Saibal Chatterjee of NDTV gave the film 2 stars out of 5, saying, "Rowdy Rathore plays out pretty much like a comic-book fantasy rendered in the form of a live-action film. Go for it if you must, but don't expect the earth from it." Blessy Chettiar of DNA India gave the film 2 stars out of 5, concluding, "Akshay's me-too is fun while it lasts. Watch it for him, lest he feels bad for jumping on the South remake bandwagon too late to get any attention." Raja Sen of Rediff.com too gave the film 2 stars out of 5, and commented, "It can hardly be called a film, but ah well. Watch it if only to remind yourself of old Khiladi flicks...."

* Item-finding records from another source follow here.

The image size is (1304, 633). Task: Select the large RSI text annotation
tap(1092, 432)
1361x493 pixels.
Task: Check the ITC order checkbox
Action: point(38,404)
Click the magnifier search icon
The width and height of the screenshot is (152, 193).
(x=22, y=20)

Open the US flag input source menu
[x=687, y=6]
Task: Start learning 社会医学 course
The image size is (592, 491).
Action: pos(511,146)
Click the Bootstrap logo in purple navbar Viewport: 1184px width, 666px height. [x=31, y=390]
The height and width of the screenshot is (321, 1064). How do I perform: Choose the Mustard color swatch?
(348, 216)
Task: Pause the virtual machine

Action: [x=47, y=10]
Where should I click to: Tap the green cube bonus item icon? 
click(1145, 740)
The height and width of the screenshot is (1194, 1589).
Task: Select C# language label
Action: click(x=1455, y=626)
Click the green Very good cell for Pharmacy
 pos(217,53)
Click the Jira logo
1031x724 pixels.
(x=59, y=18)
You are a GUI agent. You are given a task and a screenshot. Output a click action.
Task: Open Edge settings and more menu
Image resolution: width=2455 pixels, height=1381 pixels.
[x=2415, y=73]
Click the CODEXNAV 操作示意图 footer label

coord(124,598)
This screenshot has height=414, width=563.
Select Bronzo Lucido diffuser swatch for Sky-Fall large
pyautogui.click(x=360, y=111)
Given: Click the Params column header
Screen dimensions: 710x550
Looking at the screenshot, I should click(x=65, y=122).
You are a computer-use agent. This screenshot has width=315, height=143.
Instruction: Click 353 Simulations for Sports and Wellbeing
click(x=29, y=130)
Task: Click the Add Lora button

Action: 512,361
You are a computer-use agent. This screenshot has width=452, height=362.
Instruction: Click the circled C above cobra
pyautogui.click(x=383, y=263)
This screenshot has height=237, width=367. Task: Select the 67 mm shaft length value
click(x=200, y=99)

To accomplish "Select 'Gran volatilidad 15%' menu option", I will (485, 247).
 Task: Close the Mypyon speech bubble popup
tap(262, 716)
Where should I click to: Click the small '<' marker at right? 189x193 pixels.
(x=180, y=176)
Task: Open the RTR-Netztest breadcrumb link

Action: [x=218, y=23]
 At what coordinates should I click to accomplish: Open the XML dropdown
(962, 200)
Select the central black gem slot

Trisha Gupta of Firstpost reviewed "Rowdy Rathore is a mess of maal, masala and moustache while it has neither the wit nor the charm needed to craft a real send-up". Mayank Shekhar, on his website theW14.com, says "While you can't tell one Akshay Kumar from the other in this film, you obviously can't tell this film from any other action hit from recent or distant past either. That's what a dead formula film is supposed to be. Going by box-office figures, the producers, Sanjay Leela Bhansali and UTV, are certain this is what the audiences currently desire. They probably do. Is this what they deserve? I'm not sure. Anupama Chopra of Hindustan Times gave the film 1 out of 5 stars and said, "The film is one more in the line of movies – many of which are remakes from the south – that value masala above all else. But Dabangg and even Wanted, the latter of which was also directed by Prabhu Deva, were far more cohesive and compelling. Rowdy Rathore is pure noise. Only the brave should venture in." Rajeev Masand of CNN-IBN gave 1 stars out of 5, commenting "At 2 hours and 20 minutes, Rowdy Rathore is excruciatingly long. The one-liners have little impact and make no sense, and the action has a been-there-seen-that feel to it. A few jokes work because Akshay Kumar does goofy well, but this film doesn't have half the energy of Prabhudeva's last directorial outing in Hindi, the Salman Khan starrer Wanted."

===Box office===
Rowdy Rathore had been the most appreciated film since Dabangg released in 2010. It had seen the best word of mouth since Dabangg which is reflected in trending of its first three-week run. Good word-of-mouth had helped it to take its distributor share to ₹740 million in India at the end of its run. Rowdy Rathore has emerged one of the biggest grosser ever in Mumbai circuit and grossed ₹515.5 million in seven weeks. The film grossed over ₹203.39 crore and became one of the highest grossing Hindi films of that year.

====India====
The film took a bumper opening at single screens at an occupancy of around 95%–100%. It collected around ₹150.6 million nett domestic in the opening day. Rowdy Rathore had a good opening weekend with collection of ₹475.0 million. The film further collected ₹91.0 million on Monday and ₹80 million on Tuesday. Rowdy Rathore had collected around ₹770 million nett plus in its first week and this makes it the second highest collections ever for a regular Friday-Thursday week behind Dabangg, which collected ₹810 million nett. The collections of Rowdy Rathore were around ₹50 million nett on its 8th day, which was better than the new release Shanghai on its first week. The film collected a huge ₹335.0 million nett in its second week taking the two-week business to ₹1095.0 million nett. It was steady on its third week as it collected around ₹21.0 million nett on its third Friday despite being new release, Ferrari Ki Sawaari. It had collected ₹150 million nett in third week, ₹46.1 million in fourth week and ₹18.4 million nett in fifth week thus taken its five weeks total to ₹1304.5 million. The film eventually made ₹1.33 billion in India.

====Other territories====
Rowdy Rathore had collected around ₹182.0 million overseas in ten days. Collections had been considered average" in most circuits while UAE was the best. Rowdy Rathore has finished around ₹192.0 million and is an average fare overseas.